The Great Gatsby is a story about the impossibility of recapturing the past and also the difficulty of altering one’s future. The protagonist of the novel is Jay Gatsby, who is the mysterious and wealthy neighbor of the narrator, Nick Carraway. Although we know little about Gatsby at first, we know from Nick’s introduction—and from the book’s title—that Gatsby’s story will be the focus of the novel. As the novel progresses and Nick becomes increasingly drawn into Gatsby’s complicated world, we learn what Gatsby wants: Daisy, Nick’s cousin, the girl he once loved. Anything and anyone that stands between Gatsby and Daisy becomes an antagonist. Although Daisy’s brutish husband Tom is the most obvious antagonist, a variety of more abstract concepts—such as class difference, societal expectations, and Gatsby’s past lies—can also be considered antagonists. The most powerful antagonist is time itself, which prevents Gatsby from recapturing what he lost.

After a brief passage which frames the narrative as Nick’s recollections of a summer from his past, the narrative is for the most part linear, beginning with Nick’s move to New York, which makes him Gatsby’s neighbor. Gatsby is wealthy, with a mysterious past that is the subject of much speculation. After meeting his neighbor at a party, Nick learns that despite Gatsby’s success, he longs only for Daisy. Gatsby’s central aim through the novel is to see Daisy again and recaptured their shared past. On a trip to the city with Tom, Nick meets Tom’s mistress, Myrtle. In the rising action of the novel, Nick arranges a reunion between Gatsby and Daisy, and Jordan tells Nick about Daisy and Gatsby’s history. Gatsby and Daisy fall back in love, and Gatsby tells Nick one version of his life story. Many of the stories Gatsby tells about himself turn out to be lies or half-truths. The fantastic nature of his stories gives Gatsby’s history a mythical quality, which reinforces the sense of him as a tragic hero.

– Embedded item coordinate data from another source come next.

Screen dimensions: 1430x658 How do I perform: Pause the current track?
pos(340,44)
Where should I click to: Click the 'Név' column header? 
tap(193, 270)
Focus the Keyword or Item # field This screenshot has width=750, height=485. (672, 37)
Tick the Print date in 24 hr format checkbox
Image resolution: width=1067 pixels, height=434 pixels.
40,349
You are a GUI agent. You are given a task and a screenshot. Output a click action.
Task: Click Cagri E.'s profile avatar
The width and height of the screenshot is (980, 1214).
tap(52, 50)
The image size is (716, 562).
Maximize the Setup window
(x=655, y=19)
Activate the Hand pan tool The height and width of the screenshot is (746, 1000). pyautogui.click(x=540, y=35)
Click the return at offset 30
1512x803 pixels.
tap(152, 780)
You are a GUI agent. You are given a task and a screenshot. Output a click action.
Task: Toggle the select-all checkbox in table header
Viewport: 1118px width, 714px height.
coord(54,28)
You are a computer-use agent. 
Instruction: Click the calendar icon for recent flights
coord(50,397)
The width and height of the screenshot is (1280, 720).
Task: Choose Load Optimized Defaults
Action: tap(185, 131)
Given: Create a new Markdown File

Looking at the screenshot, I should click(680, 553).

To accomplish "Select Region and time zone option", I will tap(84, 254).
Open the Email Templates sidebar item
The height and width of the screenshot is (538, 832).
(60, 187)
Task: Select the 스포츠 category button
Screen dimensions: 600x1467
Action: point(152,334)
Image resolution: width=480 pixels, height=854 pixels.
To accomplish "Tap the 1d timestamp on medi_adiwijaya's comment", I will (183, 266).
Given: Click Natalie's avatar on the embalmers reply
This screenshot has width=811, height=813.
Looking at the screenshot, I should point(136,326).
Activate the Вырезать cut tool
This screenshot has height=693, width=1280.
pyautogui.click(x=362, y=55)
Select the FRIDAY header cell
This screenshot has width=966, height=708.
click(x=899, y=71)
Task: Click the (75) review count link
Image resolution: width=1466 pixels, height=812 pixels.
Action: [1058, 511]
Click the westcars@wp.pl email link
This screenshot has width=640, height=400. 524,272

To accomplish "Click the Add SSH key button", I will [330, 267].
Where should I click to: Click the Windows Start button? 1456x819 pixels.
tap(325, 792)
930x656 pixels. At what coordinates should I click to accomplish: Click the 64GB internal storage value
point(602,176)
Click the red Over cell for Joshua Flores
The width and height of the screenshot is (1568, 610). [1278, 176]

Gatsby and Daisy are briefly happy together, and Nick gets drawn into their romance, even though the outlook for the couple’s future seems hopeless, largely because of Gatsby’s inability to separate his dreams from reality. Both the reader and Nick can see the disparity between Gatsby’s idealized image of the Daisy he knew five years earlier, and the actual character of Daisy herself. Fitzgerald presents Daisy as a shallow, materialistic character, reinforcing the sense that Gatsby is chasing a dream, rather than a real person: “There must have been moments even that afternoon when Daisy tumbled short of his dreams… it had gone beyond her, beyond everything.” On an outing into the city, Gatsby erupts and tells everyone in the room that he and Daisy are in love and are going to run away together to marry. However, Tom says Daisy will never leave him, and Daisy is unable to tell Tom she never loved him. Here, for the first time, Gatsby must confront directly the possibility that his dream cannot be attained, and see Daisy as she currently is, rather than his idealized remembrance of her. Even at this point, however, he remains convinced she will ultimately choose him over Tom.

The climax of the novel comes when the group is driving back from New York in two cars, and Myrtle, Tom’s lover, mistakes Gatsby’s car for Tom’s and runs out into the street and is hit and killed. The car that kills Myrtle belongs to Gatsby, but Daisy is driving. After this, the action resolves quickly. Gatsby takes the blame in order to protect Daisy, and Myrtle’s husband, George, kills Gatsby (and then himself) as revenge. Gatsby has already died a symbolic death at this point, when he realizes that Daisy will not call him and is not going to run away with him after all. His dream is at last obliterated, and he heads into the morning of his death facing reality for the first time. Nick describes the world as Gatsby now sees it as unbearably ugly: “he found what a grotesque thing a rose is and how raw the sunlight was upon the scarcely created grass.” In contrast to the previous obsession with the past, the final passages of Gatsby’s life are concerned with newness, creation, and the future – one which, lacking his dream of Daisy, he finds hideous.

In the final falling action the book, Nick must also confront reality, as he realizes his glamorous, enigmatic neighbor was the poor son of farmers who got mixed up in criminal activities and had no true friends besides Nick. Nick tries to arrange a funeral for Gatsby, but none of the guests from his lavish parties come. Daisy and Tom leave town, and Nick is left alone with Gatsby’s father, who reveals the truth of his son’s humble beginnings as “James Gatz.” After the funeral Nick decides to return to the Midwest, where he is from, feeling disgusted by the “distortions” of the East. First, though, he visits Gatsby’s house one last time, boarded up and already defaced with graffiti, and reflects on the power of the green light at the end of Daisy’s dock that kindled Gatsby hope of recapturing the past up until the moment of his death. “So we beat on, boats against the current, borne back ceaselessly into the past,” he says, including himself in the tragedy of Gatsby’s fall.